Hello. Our lovely 9 week old Madison has been with us for a week and we are struggling with crate training. We have to coax her pretty hard and use high-value treats to entice her into the crate. And she comes right out and sometimes not even bothering finishing the treats. I think the most she has stayed in the crate is 3-5min with help from Kong and chew treats. She sleeps in her crate only after falling asleep on us and we transfer her from lap to crate or in rare instance she walks in after we put her two paws inside crate door. Today I've decided to remove the crate divider and start over with crate training with the entire create (36") instead of half the crate. She seems to prefer the large crate instead of half of the crate. I suspect it may be time to start letting her cry it out while continue to work on crate training, making it the best thing ever for her throughout the day. My questions are at what points do I let her cry it out? 

1. Every time she eats /have kong/treats/chews close crate door and let her cry it out, ie., no letting her out until she's quiet?

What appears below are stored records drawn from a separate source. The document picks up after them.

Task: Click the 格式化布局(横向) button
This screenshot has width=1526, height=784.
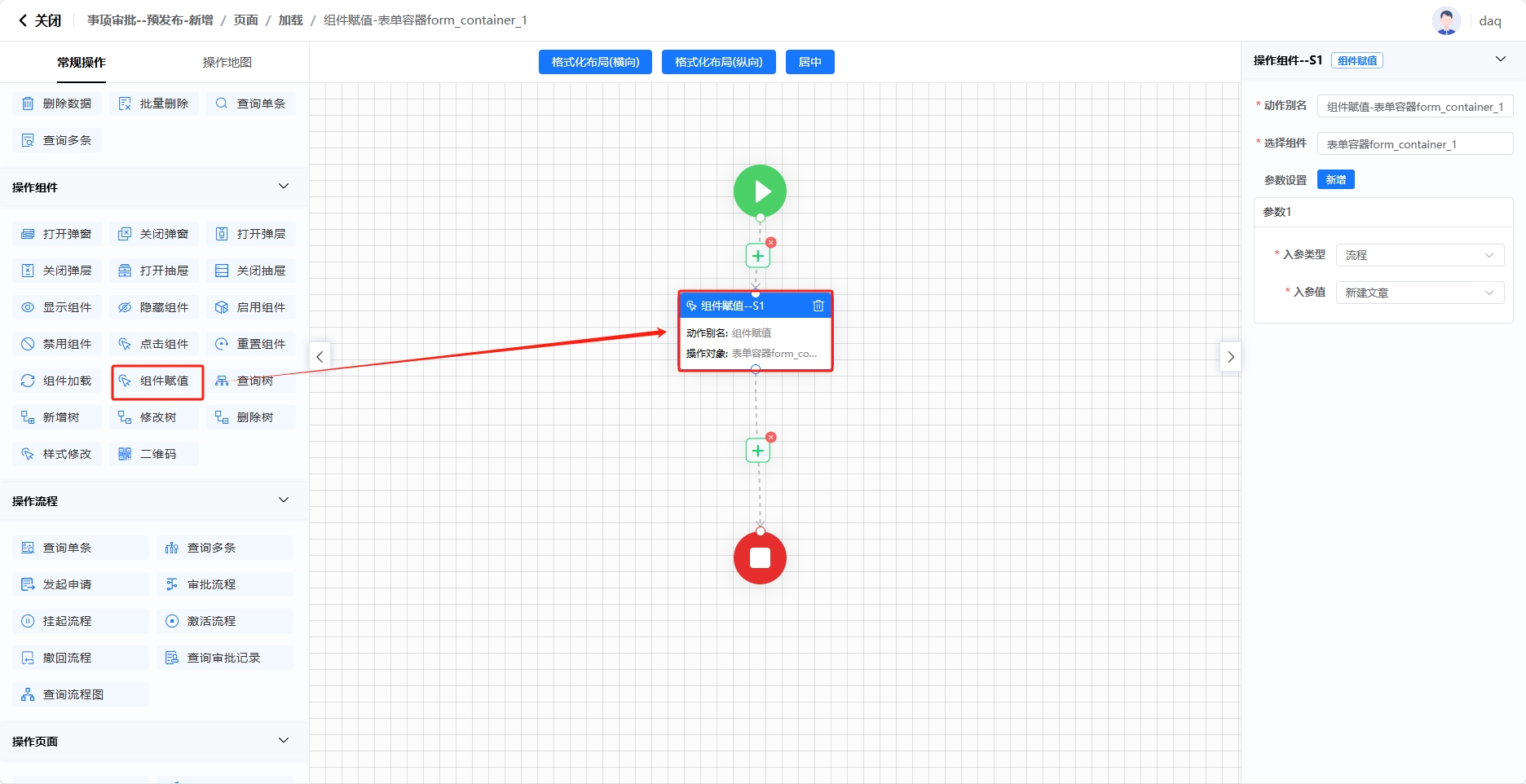Action: [x=595, y=62]
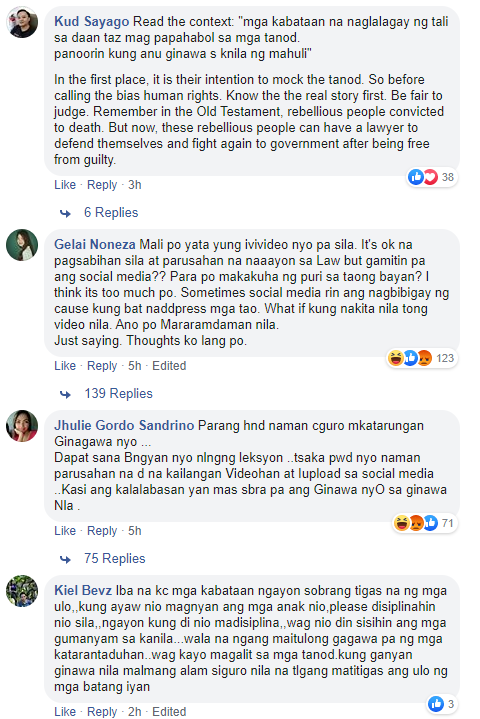480x719 pixels.
Task: View edit history on Gelai Noneza's comment
Action: [x=169, y=366]
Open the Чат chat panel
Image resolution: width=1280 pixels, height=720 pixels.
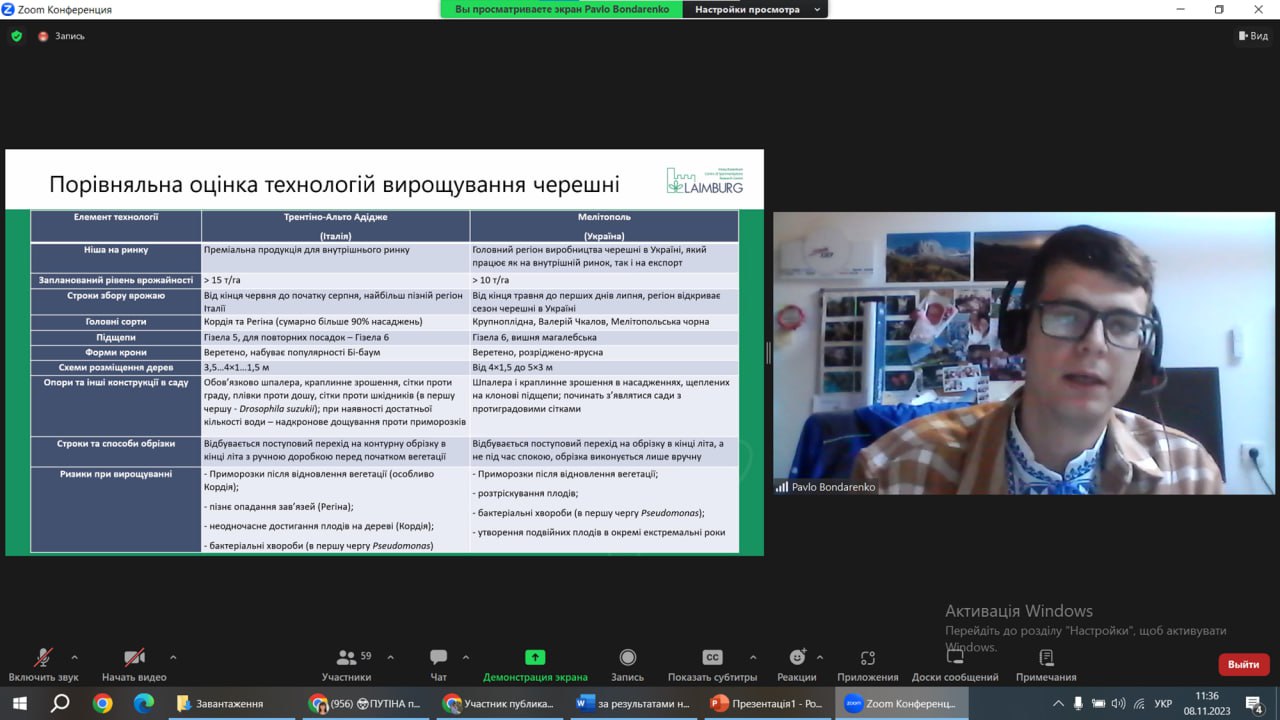(x=438, y=665)
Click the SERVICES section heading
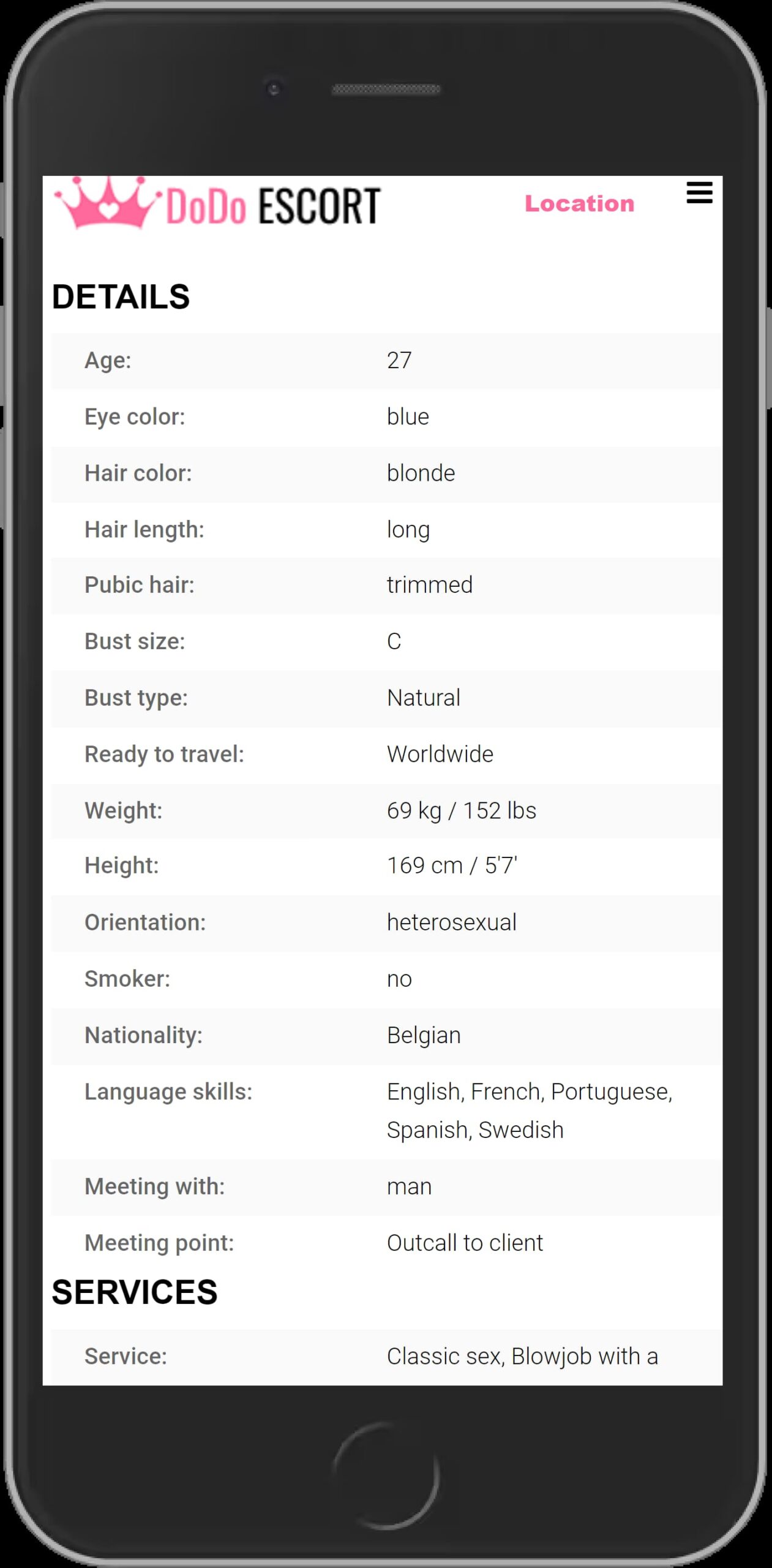The width and height of the screenshot is (772, 1568). [x=135, y=1292]
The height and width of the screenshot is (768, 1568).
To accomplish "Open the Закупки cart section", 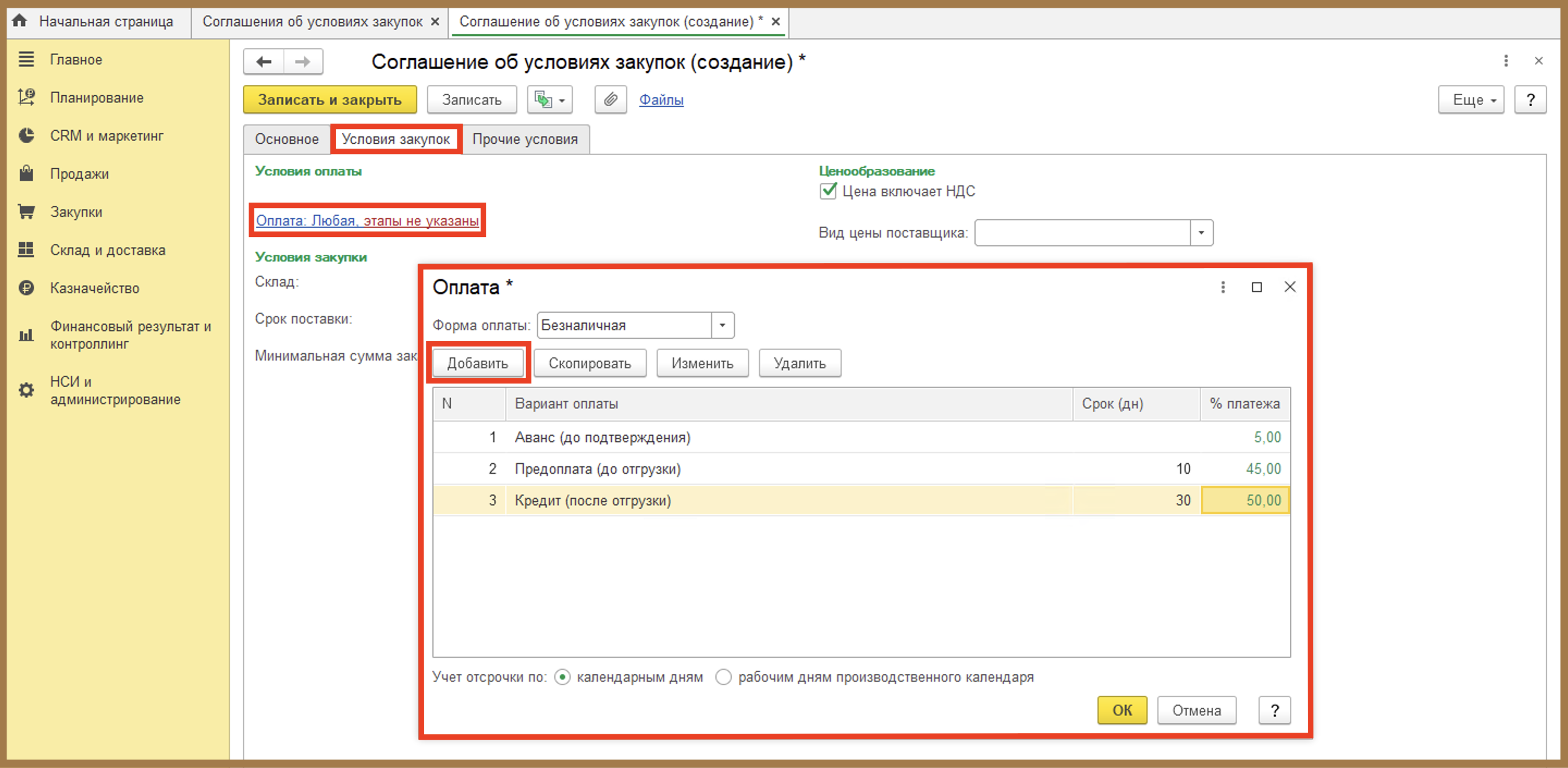I will click(x=76, y=212).
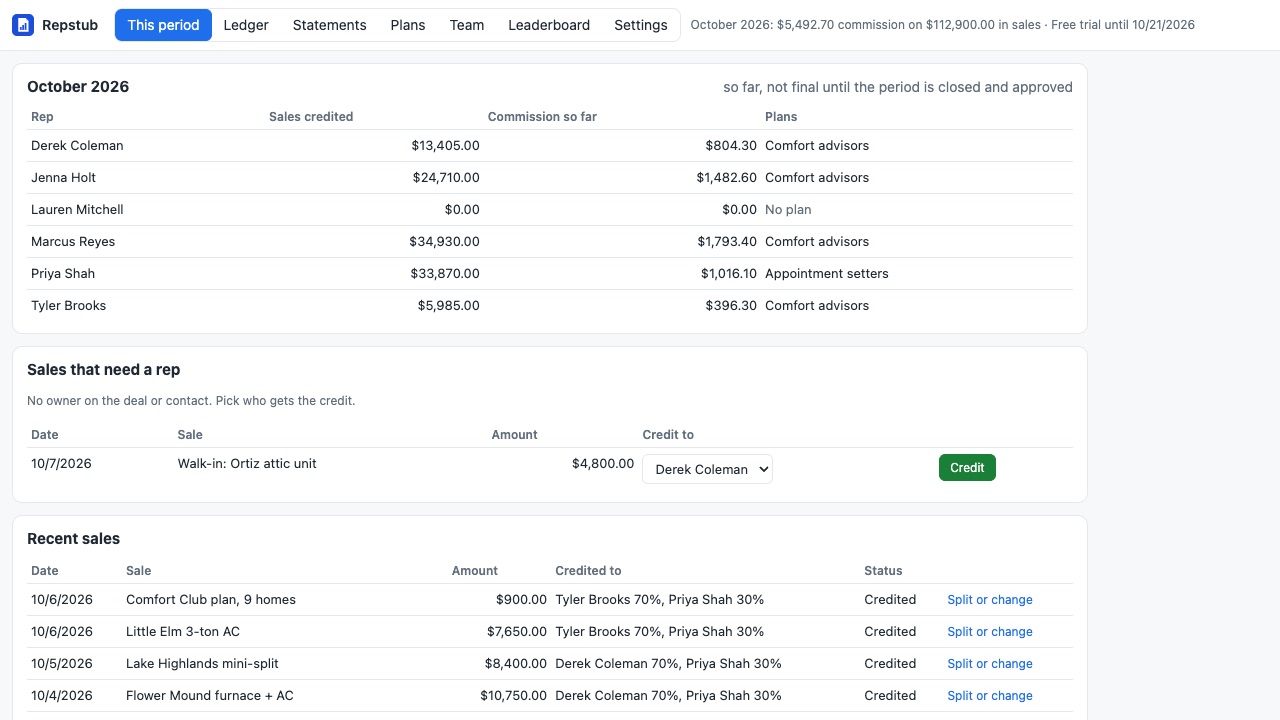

2. If we stop letting her nap on human laps, how do we entice her to go to her crate to sleep? When we tried it with treats, she'll refuse treat in crate. When we push her in, she'll unsurprisingly want to step out immediately. We can really use some help/tips on this one. 

3. Overnight sleep - the current process is let her fall asleep on us, then we transfer her to her crate and lock and cover the crate. One of us sleeps next to her crate and will stick our fingers in crate to soothe her back to sleep when she whimpers. The good news (hurrah!) is that she seems to be able to hold her bladder for 5.5 hours at night. We stop feeding her water by 8pm and take her out for lots of pee/poos before bedtime. Do we let her cry it out for overnight sleeps, too? It's only been a week. I'm more inclined to transition slowly, perhaps with soothing her with voice this week instead of physical touch. Husband prefers to let her cry it out now and thinks I'm too soft (maybe true). I'm concerned that it's too much too soon and she'll become distressed and anxious, neither of which will be good in the long run. 

Help!


----------



## MadMadison (Nov 21, 2021)

Update Alert! Madison went into the crate to sleep for the FIRST time tonight. It's a baby step but feels like a HUGE victory! We did massive play time to tire her out before bedtime. She was looking for my lap to sleep, but I stood a few steps away from her crate. She whimpered a little, went in/out of crate a few times, and settled in her crate by herself. So proud of her. Feels like we are finally heading in the right direction in terms of crate training. I've closed the door and will check on her in 1-2 hours, to take her out for toilet break. Then start again. 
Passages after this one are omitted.